(WHAT YOU ARE ASKED TO DO): Scan the entries and state how many lines contain "agent". Write no other text.

(RECORDED INFORMATION):
»»

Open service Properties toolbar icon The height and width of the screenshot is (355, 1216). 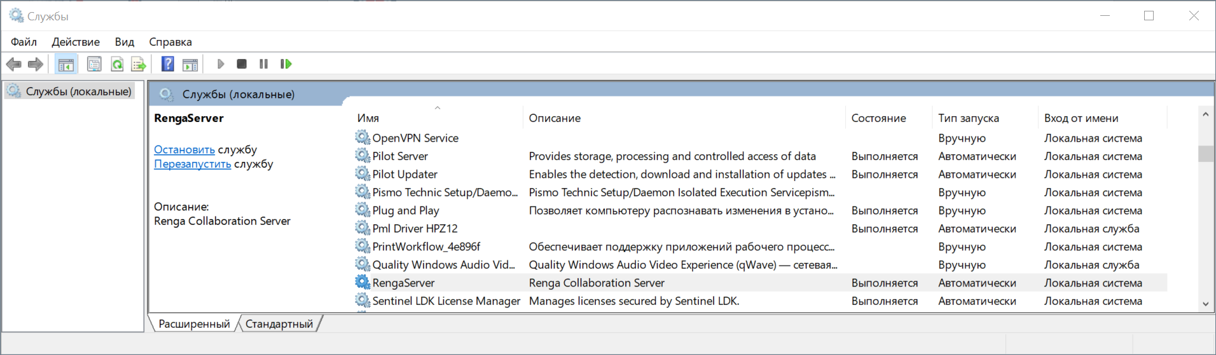94,64
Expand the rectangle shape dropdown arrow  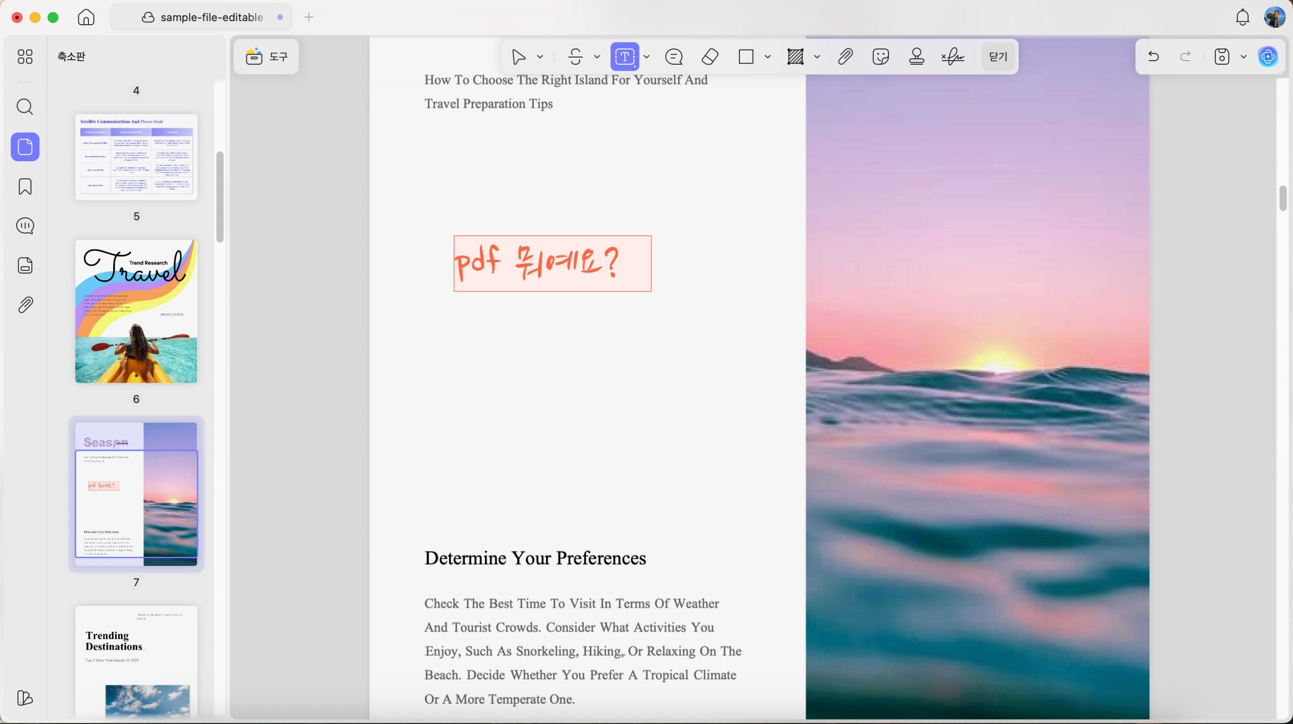pos(767,57)
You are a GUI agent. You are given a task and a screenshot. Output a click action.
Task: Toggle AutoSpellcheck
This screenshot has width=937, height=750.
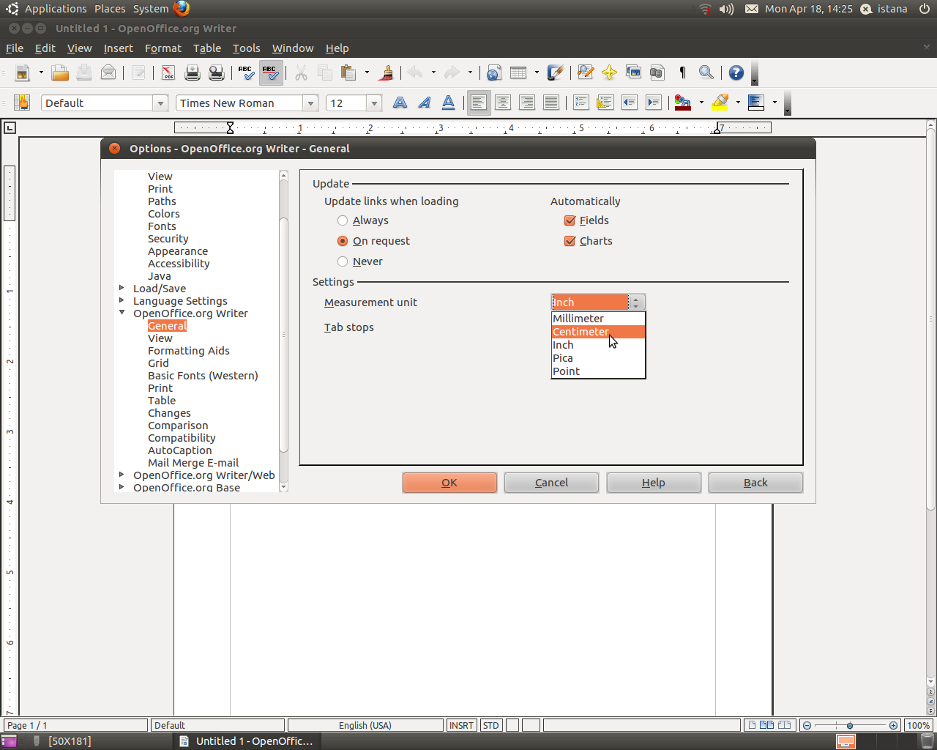coord(270,73)
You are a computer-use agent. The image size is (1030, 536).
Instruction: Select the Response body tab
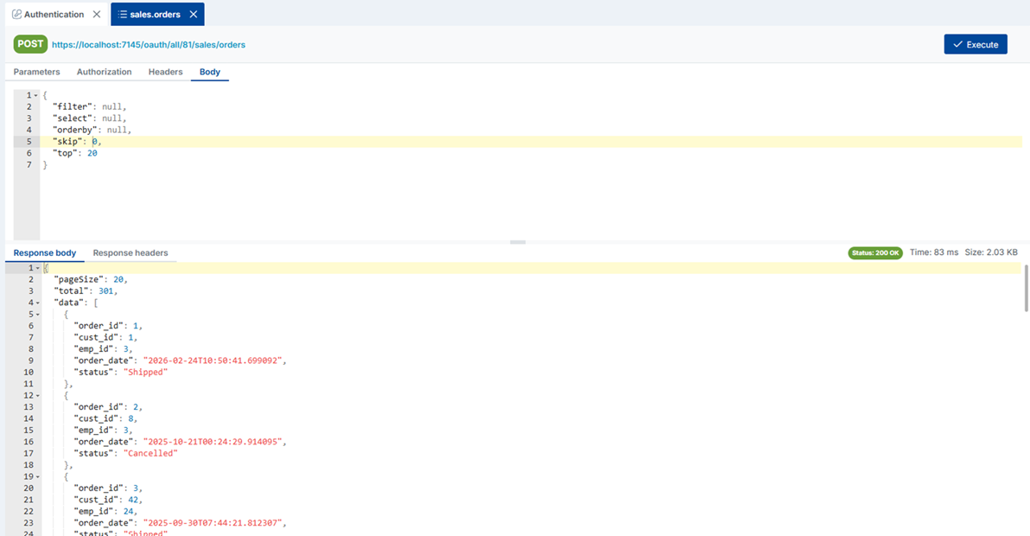(x=45, y=252)
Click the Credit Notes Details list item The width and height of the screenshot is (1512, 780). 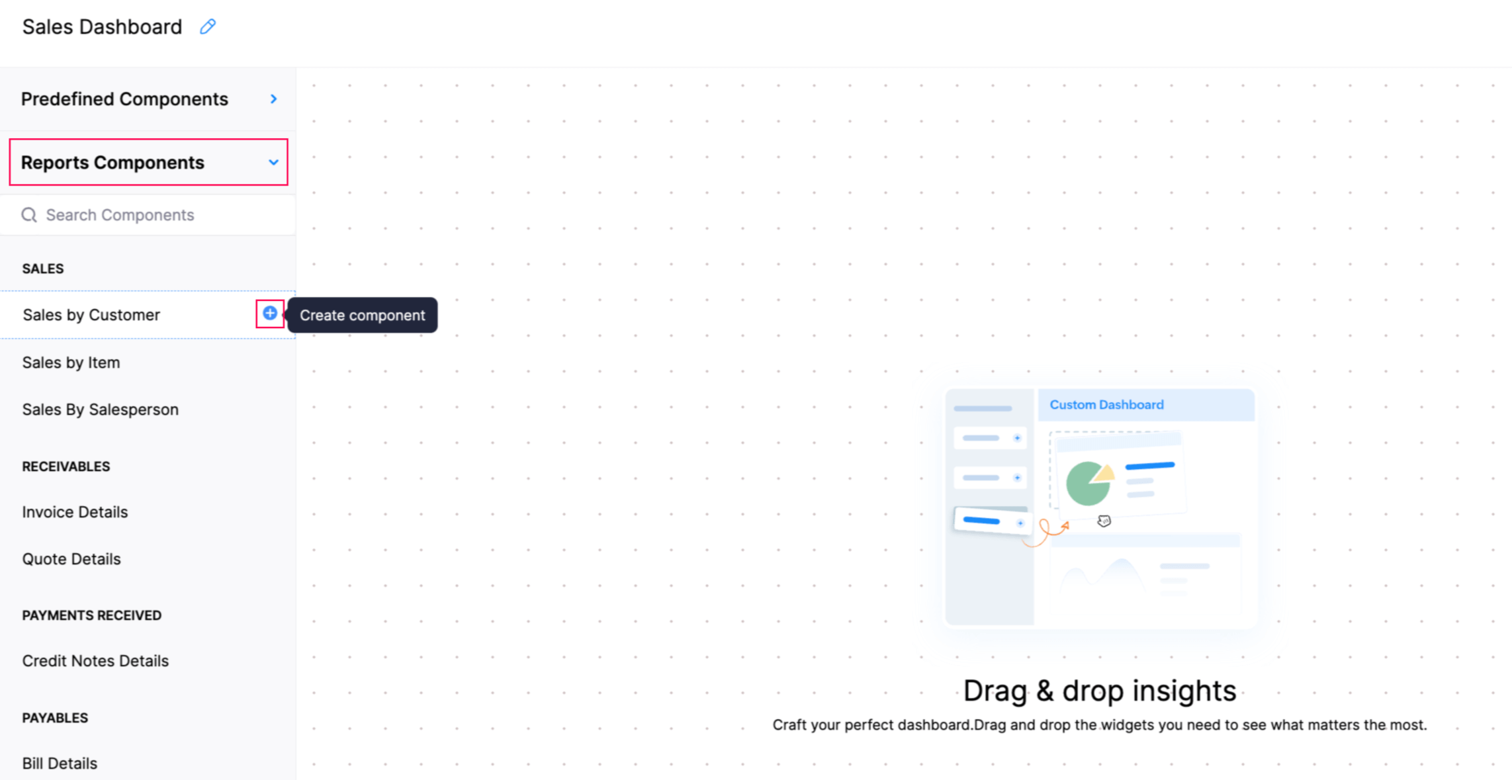[95, 661]
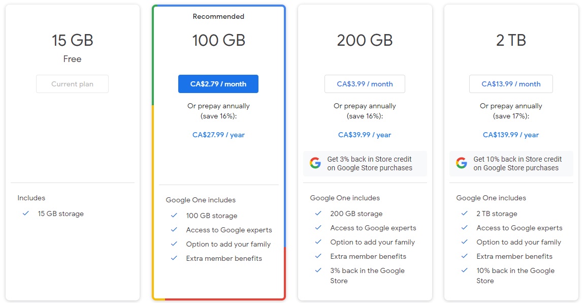Open the CA$27.99 / year annual offer

pyautogui.click(x=218, y=135)
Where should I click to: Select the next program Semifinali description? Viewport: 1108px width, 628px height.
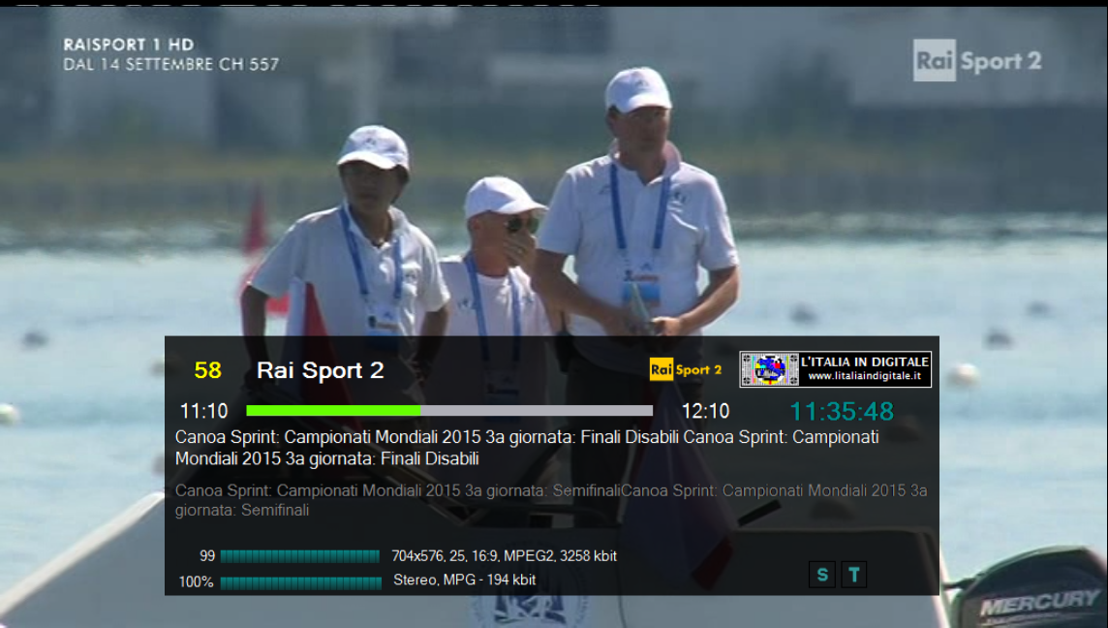click(x=550, y=500)
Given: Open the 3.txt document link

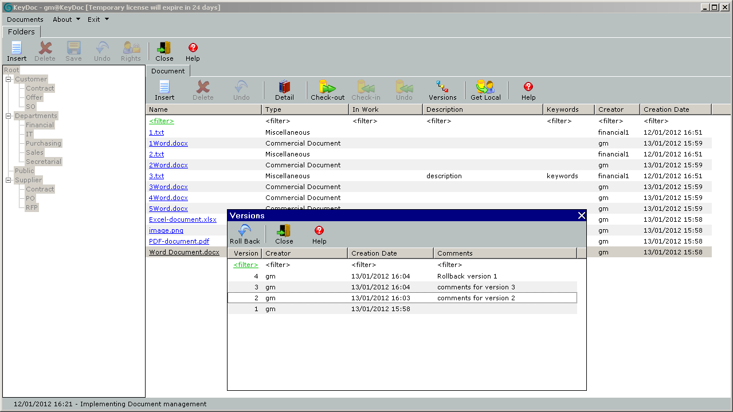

««

(ANSWER BOX): 2